===== The data

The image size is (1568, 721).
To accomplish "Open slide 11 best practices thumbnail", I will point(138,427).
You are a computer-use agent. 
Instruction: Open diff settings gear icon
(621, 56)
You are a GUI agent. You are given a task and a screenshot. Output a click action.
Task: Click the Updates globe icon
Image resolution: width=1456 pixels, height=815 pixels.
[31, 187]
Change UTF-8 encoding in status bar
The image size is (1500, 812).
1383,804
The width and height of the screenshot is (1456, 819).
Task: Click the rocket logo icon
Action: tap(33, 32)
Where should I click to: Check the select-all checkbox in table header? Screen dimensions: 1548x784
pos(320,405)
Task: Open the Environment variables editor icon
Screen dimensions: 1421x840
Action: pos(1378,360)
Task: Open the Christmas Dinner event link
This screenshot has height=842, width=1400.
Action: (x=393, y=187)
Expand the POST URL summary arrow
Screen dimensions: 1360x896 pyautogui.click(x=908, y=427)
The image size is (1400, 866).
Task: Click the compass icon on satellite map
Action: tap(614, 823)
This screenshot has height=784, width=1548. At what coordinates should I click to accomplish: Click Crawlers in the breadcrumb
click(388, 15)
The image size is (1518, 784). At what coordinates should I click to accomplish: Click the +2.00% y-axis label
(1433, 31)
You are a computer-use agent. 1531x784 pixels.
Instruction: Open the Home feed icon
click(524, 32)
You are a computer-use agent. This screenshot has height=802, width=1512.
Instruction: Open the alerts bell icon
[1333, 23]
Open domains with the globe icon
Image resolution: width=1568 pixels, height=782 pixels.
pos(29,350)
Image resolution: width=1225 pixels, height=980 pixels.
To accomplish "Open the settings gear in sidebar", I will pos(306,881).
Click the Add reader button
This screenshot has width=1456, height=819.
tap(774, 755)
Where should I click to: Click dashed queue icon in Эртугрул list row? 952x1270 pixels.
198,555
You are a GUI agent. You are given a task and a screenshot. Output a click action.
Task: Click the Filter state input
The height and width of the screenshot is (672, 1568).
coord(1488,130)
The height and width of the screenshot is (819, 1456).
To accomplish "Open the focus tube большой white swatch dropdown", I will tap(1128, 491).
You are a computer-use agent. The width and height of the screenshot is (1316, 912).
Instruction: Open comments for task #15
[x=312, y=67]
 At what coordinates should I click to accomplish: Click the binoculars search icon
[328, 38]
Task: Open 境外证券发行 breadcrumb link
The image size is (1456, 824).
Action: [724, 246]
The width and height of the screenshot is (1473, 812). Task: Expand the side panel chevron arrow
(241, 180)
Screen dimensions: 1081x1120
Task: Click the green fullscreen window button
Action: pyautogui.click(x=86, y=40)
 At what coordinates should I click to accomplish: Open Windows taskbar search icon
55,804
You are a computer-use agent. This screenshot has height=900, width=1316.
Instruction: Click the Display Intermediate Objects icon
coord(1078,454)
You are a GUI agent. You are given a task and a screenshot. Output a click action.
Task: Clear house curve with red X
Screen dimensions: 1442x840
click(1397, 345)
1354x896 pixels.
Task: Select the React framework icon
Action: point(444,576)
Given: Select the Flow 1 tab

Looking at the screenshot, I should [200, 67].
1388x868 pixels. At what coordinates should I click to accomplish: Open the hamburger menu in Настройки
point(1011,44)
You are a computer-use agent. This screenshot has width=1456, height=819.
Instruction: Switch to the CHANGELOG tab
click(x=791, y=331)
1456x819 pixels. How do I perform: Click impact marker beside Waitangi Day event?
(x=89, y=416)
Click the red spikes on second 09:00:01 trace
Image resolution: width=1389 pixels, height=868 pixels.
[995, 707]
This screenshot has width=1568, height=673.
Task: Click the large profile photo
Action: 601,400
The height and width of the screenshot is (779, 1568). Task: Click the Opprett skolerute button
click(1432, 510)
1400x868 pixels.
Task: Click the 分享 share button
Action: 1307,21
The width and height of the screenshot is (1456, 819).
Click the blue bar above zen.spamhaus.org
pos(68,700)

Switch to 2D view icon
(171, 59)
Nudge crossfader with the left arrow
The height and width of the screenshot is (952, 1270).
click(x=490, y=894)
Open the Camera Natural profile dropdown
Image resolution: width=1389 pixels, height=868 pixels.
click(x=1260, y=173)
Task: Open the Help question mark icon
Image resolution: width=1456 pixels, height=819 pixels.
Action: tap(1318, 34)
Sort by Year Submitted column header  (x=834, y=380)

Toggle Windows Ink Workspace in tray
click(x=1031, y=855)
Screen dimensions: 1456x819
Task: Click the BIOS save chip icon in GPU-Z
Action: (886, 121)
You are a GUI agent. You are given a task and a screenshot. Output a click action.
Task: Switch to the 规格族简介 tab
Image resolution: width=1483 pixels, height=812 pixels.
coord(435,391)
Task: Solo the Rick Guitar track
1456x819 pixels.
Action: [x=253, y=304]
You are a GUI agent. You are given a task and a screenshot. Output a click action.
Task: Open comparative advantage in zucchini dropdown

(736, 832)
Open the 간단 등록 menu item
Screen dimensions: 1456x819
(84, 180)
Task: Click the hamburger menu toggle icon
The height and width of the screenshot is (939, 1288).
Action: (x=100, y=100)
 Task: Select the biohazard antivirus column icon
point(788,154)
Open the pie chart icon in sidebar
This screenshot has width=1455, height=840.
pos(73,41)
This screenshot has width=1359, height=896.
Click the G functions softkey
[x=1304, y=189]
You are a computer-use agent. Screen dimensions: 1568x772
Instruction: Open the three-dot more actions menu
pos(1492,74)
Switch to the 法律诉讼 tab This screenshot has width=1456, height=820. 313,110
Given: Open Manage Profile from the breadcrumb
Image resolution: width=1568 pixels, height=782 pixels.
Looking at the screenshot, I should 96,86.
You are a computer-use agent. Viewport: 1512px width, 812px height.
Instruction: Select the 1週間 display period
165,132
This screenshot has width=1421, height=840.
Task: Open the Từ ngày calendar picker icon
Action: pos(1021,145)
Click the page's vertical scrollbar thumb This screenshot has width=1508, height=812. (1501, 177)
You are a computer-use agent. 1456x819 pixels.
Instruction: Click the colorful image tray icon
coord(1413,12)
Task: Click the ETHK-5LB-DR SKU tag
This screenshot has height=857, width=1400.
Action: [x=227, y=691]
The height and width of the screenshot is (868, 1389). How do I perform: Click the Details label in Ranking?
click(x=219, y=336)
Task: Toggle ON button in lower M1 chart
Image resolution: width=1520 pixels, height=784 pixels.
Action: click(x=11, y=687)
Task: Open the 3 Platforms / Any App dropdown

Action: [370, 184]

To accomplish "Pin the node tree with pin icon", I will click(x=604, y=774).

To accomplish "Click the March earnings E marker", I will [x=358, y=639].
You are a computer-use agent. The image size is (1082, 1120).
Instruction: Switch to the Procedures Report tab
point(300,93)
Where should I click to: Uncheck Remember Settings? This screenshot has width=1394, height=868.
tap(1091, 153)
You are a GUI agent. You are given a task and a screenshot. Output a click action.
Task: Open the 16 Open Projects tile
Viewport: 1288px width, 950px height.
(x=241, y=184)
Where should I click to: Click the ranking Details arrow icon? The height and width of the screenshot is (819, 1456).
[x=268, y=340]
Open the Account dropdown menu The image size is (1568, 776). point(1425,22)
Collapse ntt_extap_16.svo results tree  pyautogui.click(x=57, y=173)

==========

Task details
Only one stretch of the records above is wanted: the lines between the one holding "Image resolution: width=1225" and the one holding "Task: Click the Filter state input", inclusive, reproduced exactly.

Exercise answer
Image resolution: width=1225 pixels, height=980 pixels.
To accomplish "Open the settings gear in sidebar", I will pos(306,881).
Click the Add reader button
This screenshot has width=1456, height=819.
tap(774, 755)
Where should I click to: Click dashed queue icon in Эртугрул list row? 952x1270 pixels.
198,555
You are a GUI agent. You are given a task and a screenshot. Output a click action.
Task: Click the Filter state input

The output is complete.